Berlinale-Gewinner José Padilha im Interview


José Padilha hat einen radikalen Film über den Hunger gedreht. Seine Dokumentation "Garapa" beobachtet drei brasilianische Familien, die in größter Armut leben

tip: Senhor Padilha, Sie haben im letzten Jahr den Goldenen Bären gewonnen. Trotzdem ist Ihr Film "Tropade Elite" in Deutschland bis heute nicht ins Kino gekommen. Warum nicht?

José Padilha: Ich fände es schön, wenn mein Film auch in Deutschland liefe, aber das hängt nicht von mir ab. Die Weinstein Company besitzt die Rechte dafür und verlangt einen Preis von den Deutschen Ki­no­verleihern. Die wiederum müssen berechnen, ob der Film einen wirtschaftlichen Sinn macht.

tip: Ihr neuer Beitrag auf der diesjährigen Berlinale ist ein schwarzweißer Dokumentarfilm über Armutund Hunger, gedreht im brasilianischen Bundesstaat Ceará. Was war Ihre Motivation für diesen Film?

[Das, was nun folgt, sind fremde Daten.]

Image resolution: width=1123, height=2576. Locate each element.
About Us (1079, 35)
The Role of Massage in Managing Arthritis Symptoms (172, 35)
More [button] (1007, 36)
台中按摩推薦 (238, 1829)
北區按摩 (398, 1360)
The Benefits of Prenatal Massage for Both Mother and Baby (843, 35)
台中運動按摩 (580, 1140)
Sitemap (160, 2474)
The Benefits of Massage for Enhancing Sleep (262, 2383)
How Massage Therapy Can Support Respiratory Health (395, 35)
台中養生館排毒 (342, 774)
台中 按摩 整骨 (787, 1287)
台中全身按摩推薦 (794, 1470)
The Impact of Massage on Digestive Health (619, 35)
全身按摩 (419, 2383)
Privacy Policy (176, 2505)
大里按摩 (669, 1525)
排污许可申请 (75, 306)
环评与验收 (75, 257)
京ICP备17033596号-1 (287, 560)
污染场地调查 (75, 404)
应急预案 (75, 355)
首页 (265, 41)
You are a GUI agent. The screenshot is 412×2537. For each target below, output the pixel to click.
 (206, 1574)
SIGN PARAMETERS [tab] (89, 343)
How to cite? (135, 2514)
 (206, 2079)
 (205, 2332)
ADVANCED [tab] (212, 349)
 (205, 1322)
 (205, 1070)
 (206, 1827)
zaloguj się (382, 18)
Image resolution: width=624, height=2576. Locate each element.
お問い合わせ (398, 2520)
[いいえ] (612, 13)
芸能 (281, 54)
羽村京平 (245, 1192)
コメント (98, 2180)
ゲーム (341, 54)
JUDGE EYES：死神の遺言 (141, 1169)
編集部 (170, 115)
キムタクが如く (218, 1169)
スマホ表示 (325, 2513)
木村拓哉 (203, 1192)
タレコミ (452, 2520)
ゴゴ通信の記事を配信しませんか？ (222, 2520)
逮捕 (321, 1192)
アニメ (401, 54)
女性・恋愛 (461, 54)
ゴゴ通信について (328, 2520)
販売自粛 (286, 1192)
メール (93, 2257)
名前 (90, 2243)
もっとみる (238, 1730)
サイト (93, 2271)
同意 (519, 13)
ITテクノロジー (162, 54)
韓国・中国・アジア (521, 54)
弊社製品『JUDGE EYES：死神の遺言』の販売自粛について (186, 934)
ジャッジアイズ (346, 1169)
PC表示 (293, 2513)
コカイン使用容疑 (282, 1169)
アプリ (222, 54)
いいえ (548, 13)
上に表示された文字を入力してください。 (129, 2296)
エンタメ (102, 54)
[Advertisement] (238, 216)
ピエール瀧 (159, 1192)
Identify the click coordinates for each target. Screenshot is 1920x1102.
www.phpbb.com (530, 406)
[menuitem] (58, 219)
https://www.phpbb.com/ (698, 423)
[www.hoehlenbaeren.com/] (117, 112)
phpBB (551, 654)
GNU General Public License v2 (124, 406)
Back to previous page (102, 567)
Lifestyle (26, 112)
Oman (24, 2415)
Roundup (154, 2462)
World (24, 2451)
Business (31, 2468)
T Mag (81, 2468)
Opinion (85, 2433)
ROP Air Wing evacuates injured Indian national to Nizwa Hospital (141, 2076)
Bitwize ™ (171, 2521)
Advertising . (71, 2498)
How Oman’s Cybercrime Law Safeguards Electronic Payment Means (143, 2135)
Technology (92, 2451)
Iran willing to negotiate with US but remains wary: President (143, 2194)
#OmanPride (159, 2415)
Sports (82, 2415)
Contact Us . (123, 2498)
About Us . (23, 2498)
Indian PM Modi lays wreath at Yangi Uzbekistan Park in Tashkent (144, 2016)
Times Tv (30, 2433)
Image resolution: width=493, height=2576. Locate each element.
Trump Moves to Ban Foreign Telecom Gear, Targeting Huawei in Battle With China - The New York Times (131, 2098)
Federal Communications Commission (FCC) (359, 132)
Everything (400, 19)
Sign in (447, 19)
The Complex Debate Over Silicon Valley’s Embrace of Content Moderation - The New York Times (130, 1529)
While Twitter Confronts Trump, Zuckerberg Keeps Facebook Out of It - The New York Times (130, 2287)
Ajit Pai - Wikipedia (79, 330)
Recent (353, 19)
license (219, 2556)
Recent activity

Padilha: Normalerweise wird Hunger in den Medien von einer Makroperspektive, also aus der Sicht der Wirtschaft, der Geografie oder der Umwelt, diskutiert. Das sind übergreifende Gründe für Hunger und seine statistischen Verläufe. Das ist zwar sehr wichtig, aber ich denke, eine andere Perspektive zeigt ebenfalls, wie ernsthaft dieses Problem ist. Hunger wird selten aus einer persönlichen Perspektive gezeigt, selten bekommen wir die täg­liche Realität gezeigt, auch wenn – nach UN-Statistiken – weltweit 920 Millionen Menschen unter diesen Konditionen leben. Ich wollte einen Film machen, der auf eine persönliche Art zeigt, was Hunger bedeutet. Ein Film über die, die jedenTag mit dem Problem kämpfen.

tip: Wie haben Sie diesen Film ent­wickelt, wie sind Sie zu Ihren Protagonisten gekommen?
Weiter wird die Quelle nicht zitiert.